R: We thank you for your suggestion. The nomograms highlighted in the referenced studies take into consideration different clinical variables. Thus, there is not a validated group of clinical variables which can be used in a standardized nomogram.
We changed the sentence in “ …there is still need for validation of the clinical variables found in those studies and their experimental results in more robust cohorts, such as prospective ones.”
- What are the advantages of the authors’ harmonization techniques compared to other good harmonization techniques mentioned in the Discussion (e.g. Monte Carlo, bootstrap).
R: In the discussion section, we provided a description of our method’s advantages compared to ComBat method: “Among these, the ComBat harmonization method, which removes batch effects mostly based on an empirical Bayes framework, is one of the most used. Conversely, ComBat method has some limits: for instance, the dimension of the homogeneous group cannot be too few (in our study it would have not been applicable as most of the centers provided less than 15 patients). Indeed, recently some methods have been proposed to overcome these limitations, e.g., using bootstrap and Monte Carlo technique to improve robustness in the estimation”.
To enhance the advantages of our model with respect to a statistical approach we added the following sentence to the manuscript: “Even if Monte Carlo and bootstrap strategies applied in ComBat aimed at overcoming the cohort size limitations, the objective of this method, still focuses on removing differences in radiomic features distributions among different labels (corresponding to different centres). ComBat thus relies on the individual distributions and changes made to feature values are dependent on a group of patients. While we know that there is data supporting the effectiveness of this method (especially in making the feature distributions uniform), we wanted to tackle the multicenter studies issue from a different angle, which is to account for the individual patients’ differences (caused both by the scanner/institution protocols and their anatomy) taken directly from the lesion imaging. This renders the method easier both computationally and for cohort eligibility reasons (which, in ComBat method, is needed for representing the single center in terms of homogeneity being an assumption of the method).
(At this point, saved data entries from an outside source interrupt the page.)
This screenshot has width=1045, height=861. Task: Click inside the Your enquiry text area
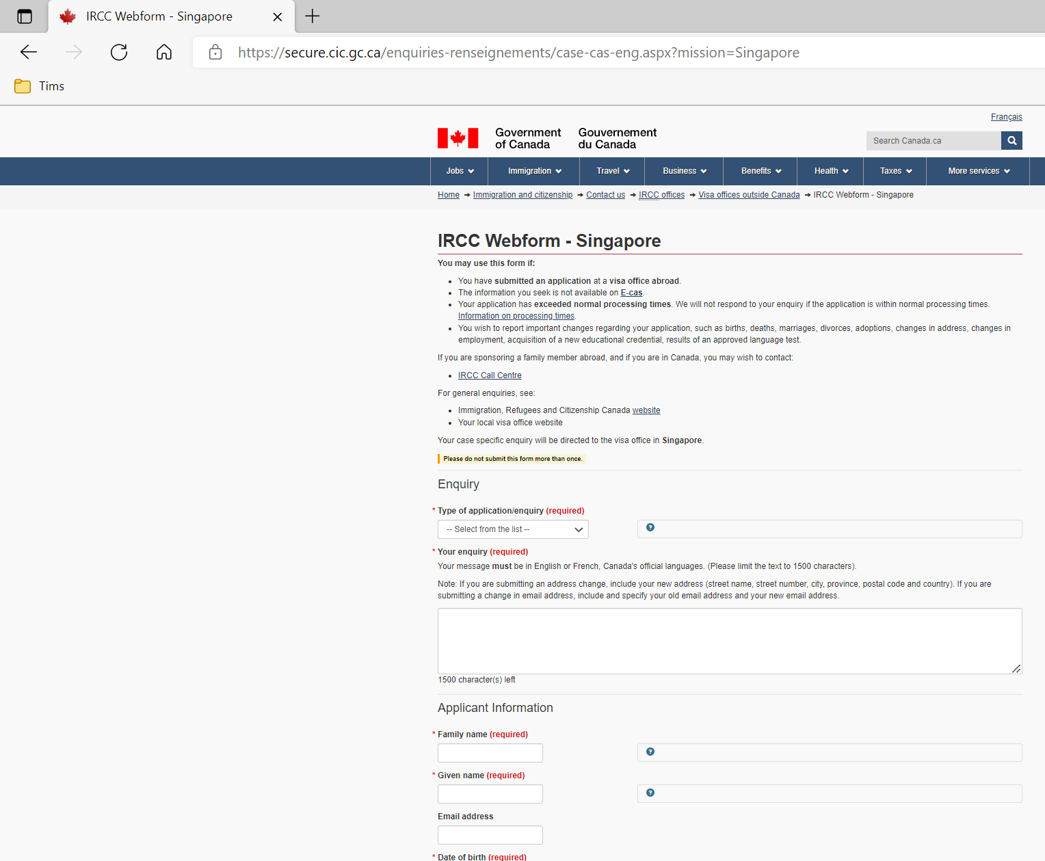click(x=730, y=641)
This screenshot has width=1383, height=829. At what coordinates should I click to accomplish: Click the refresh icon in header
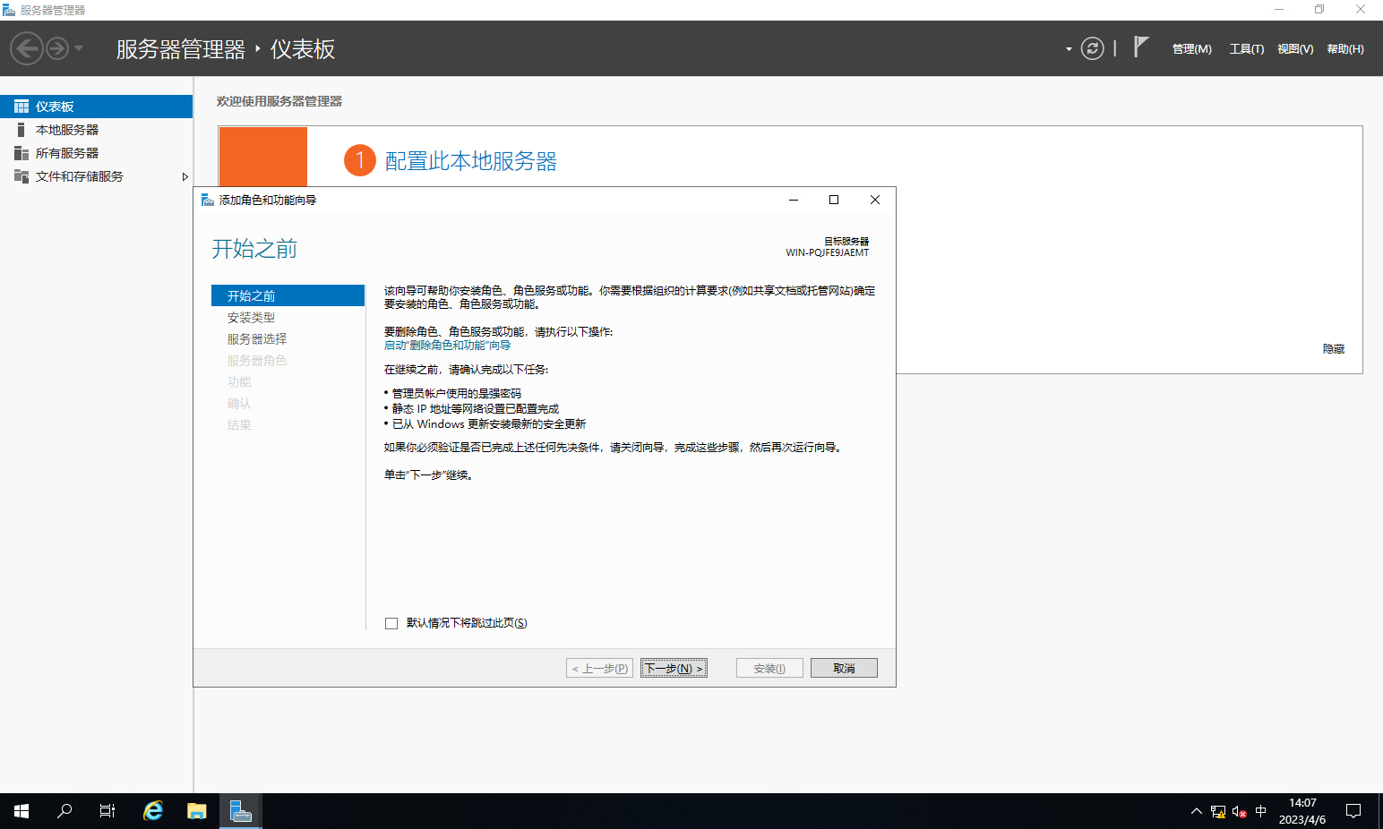pos(1092,48)
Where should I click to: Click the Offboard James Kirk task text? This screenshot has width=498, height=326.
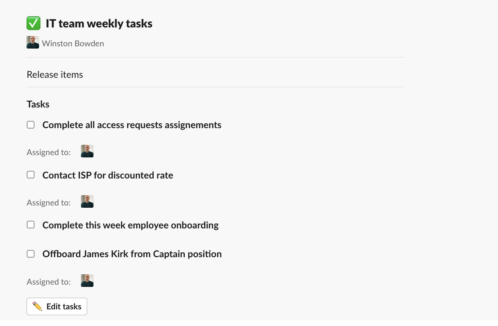tap(132, 254)
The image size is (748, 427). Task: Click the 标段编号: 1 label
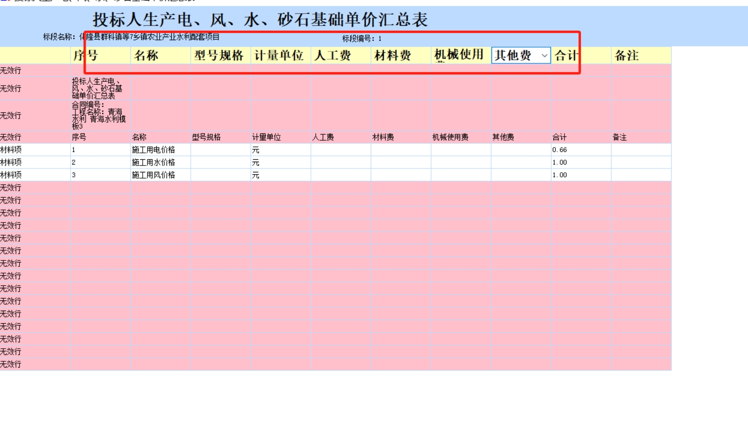362,38
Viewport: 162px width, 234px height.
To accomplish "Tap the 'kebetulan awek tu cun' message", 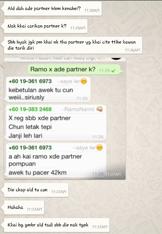I will [48, 90].
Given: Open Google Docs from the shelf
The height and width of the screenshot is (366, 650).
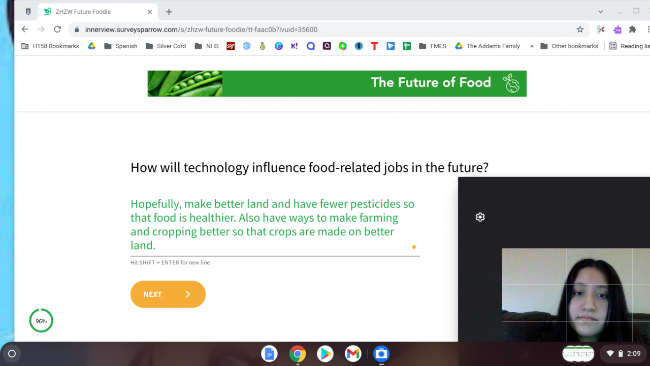Looking at the screenshot, I should click(269, 354).
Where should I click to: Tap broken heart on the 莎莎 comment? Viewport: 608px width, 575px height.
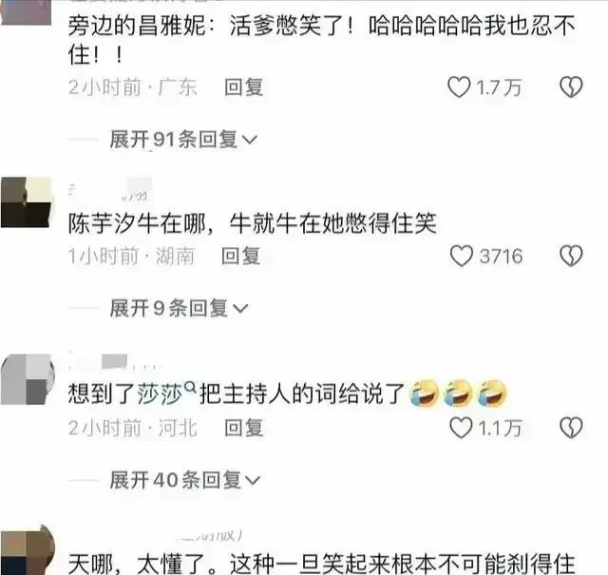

In fact, if validated further, our method can be applied even in heterogeneous cohorts since it uses only the single image set of the patient.”
- The definition of delta-radiomics/traditional radiomics is not clear.
R: We added the following sentence to the manuscript: “Traditional radiomic uses absolute values extracted from regions of interest to predict a clinical outcome. On the other hand, delta radiomics predicts a clinical outcome through the combination of radiomic values computed from image sets acquired at different time points (i.e. radiographs to monitor follow-ups or differences between basal PET and interim PET), which is a rationale also used in clinical practice to assess lesion progression (i.e. PERCIST). In our manuscript, we decided to apply delta radiomics not between different time points but between different anatomic locations (healthy vs tumor tissues). The assumption behind this use of delta radiomics is that each patient can have an intrinsic “baseline” value for a certain radiomic feature (caused by individual anatomy and institution protocols) that needs to be accounted for when building predictive models. Comparison between normal and tumor tissue behavior (even in terms of pixel values) are also common in clinical practice (i.e. SUV values typical of physiological metabolism or HU/density values of healthy tissue).”
- It may be a better choice to show the differences between different models with Figures.
R: We thank you for your observation. We added Figure 3 to the manuscript showing the different AUC values of the studied predictive models.
Round 2
Reviewer 2 Report
The authors have addressed all of my comments and concerns in the revised version. I have no additional comments. Overall, the manuscript is well written and the reported results are of valuable interest to readers. I recommend accepting the paper.